[Your goal]:
Reproduce word for word the lines between those holding "Home (50, 107)" and "Teamcenter Installation 2606: A", inclusive, and nothing else from the data below.
BEGIN
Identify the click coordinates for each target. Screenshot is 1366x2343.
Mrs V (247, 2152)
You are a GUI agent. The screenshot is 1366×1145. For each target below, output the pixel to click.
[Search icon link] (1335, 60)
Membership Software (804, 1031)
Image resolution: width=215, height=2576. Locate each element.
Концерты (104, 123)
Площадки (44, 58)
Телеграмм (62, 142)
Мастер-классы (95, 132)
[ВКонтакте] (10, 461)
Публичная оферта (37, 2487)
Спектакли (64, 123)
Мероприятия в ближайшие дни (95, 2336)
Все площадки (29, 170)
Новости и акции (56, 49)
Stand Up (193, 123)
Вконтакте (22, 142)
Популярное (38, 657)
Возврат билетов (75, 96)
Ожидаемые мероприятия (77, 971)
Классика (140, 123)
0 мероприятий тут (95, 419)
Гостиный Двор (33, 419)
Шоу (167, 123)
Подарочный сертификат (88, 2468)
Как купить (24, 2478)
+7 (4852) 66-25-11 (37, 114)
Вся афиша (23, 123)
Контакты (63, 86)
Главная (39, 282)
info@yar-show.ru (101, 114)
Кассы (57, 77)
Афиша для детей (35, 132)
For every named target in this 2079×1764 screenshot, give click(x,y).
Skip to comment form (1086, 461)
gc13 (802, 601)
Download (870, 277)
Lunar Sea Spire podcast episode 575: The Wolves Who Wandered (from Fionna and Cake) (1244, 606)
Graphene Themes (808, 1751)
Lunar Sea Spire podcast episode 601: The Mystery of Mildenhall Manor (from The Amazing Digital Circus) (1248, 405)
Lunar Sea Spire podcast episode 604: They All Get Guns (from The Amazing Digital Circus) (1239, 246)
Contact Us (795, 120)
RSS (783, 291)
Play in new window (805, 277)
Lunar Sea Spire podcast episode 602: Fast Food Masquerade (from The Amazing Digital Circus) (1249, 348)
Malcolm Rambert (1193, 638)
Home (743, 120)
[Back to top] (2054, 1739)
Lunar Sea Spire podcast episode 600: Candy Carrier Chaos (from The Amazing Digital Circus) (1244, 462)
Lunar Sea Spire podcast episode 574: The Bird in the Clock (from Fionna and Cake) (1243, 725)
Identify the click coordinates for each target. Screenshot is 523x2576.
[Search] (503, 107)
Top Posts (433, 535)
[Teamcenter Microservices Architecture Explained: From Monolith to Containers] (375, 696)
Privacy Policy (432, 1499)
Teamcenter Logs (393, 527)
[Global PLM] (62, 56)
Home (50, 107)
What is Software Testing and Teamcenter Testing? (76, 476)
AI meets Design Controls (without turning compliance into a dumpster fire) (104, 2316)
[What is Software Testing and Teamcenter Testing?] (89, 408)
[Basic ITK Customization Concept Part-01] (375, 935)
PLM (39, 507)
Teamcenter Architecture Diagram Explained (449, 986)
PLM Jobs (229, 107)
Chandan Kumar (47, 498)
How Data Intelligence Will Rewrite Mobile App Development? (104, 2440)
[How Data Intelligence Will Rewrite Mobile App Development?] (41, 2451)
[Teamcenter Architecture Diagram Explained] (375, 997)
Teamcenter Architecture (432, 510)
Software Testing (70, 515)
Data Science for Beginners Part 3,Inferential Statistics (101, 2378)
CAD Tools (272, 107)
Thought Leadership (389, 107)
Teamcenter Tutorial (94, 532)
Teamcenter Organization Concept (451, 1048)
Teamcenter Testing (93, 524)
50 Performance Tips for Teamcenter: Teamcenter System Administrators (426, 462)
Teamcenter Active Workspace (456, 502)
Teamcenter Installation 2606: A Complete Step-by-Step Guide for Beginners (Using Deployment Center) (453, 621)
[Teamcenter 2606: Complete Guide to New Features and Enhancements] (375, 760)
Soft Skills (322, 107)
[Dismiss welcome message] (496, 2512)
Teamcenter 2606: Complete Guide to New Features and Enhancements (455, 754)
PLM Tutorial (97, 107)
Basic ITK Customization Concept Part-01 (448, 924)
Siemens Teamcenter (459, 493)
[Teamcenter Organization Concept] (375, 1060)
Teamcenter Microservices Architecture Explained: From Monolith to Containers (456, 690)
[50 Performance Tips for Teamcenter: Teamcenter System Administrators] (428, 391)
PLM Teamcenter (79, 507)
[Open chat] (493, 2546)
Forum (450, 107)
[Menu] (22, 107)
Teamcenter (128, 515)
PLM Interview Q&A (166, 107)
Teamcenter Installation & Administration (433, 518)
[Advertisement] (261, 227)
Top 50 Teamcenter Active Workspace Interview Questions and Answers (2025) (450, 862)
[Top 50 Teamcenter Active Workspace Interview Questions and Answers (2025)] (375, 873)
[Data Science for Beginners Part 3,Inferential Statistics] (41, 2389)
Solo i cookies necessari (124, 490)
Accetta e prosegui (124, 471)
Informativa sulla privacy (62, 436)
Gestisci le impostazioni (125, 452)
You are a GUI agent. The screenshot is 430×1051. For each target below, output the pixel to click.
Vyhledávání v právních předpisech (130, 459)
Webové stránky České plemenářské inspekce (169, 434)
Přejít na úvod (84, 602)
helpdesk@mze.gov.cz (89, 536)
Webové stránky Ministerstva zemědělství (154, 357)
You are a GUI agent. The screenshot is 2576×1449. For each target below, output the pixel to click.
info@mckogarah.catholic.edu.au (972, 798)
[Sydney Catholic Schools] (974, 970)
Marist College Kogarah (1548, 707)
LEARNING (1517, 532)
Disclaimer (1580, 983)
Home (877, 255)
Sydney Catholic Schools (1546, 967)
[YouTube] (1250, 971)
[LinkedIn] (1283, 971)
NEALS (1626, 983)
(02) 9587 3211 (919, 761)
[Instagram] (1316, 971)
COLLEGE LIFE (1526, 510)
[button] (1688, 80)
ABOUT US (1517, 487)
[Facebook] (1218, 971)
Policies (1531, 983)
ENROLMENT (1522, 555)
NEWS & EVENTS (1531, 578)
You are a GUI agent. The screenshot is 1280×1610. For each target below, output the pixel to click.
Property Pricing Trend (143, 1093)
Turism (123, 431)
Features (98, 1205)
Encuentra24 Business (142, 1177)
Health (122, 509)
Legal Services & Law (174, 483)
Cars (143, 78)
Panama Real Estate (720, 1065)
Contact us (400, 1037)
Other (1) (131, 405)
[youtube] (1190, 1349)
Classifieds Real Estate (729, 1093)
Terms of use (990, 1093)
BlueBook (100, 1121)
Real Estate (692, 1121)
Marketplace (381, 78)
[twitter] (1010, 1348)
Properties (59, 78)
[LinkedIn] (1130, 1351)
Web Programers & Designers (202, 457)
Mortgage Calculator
END
[Solution]:
Home (50, 107)
What is Software Testing and Teamcenter Testing? (76, 476)
AI meets Design Controls (without turning compliance into a dumpster fire) (104, 2316)
[What is Software Testing and Teamcenter Testing?] (89, 408)
[Basic ITK Customization Concept Part-01] (375, 935)
PLM (39, 507)
Teamcenter Architecture Diagram Explained (449, 986)
PLM Jobs (229, 107)
Chandan Kumar (47, 498)
How Data Intelligence Will Rewrite Mobile App Development? (104, 2440)
[How Data Intelligence Will Rewrite Mobile App Development?] (41, 2451)
[Teamcenter Architecture Diagram Explained] (375, 997)
Teamcenter Architecture (432, 510)
Software Testing (70, 515)
Data Science for Beginners Part 3,Inferential Statistics (101, 2378)
CAD Tools (272, 107)
Thought Leadership (389, 107)
Teamcenter Tutorial (94, 532)
Teamcenter Organization Concept (451, 1048)
Teamcenter Testing (93, 524)
50 Performance Tips for Teamcenter: Teamcenter System Administrators (426, 462)
Teamcenter Active Workspace (456, 502)
Teamcenter Installation 2606: A Complete Step-by-Step Guide for Beginners (Using Deployment Center) (453, 621)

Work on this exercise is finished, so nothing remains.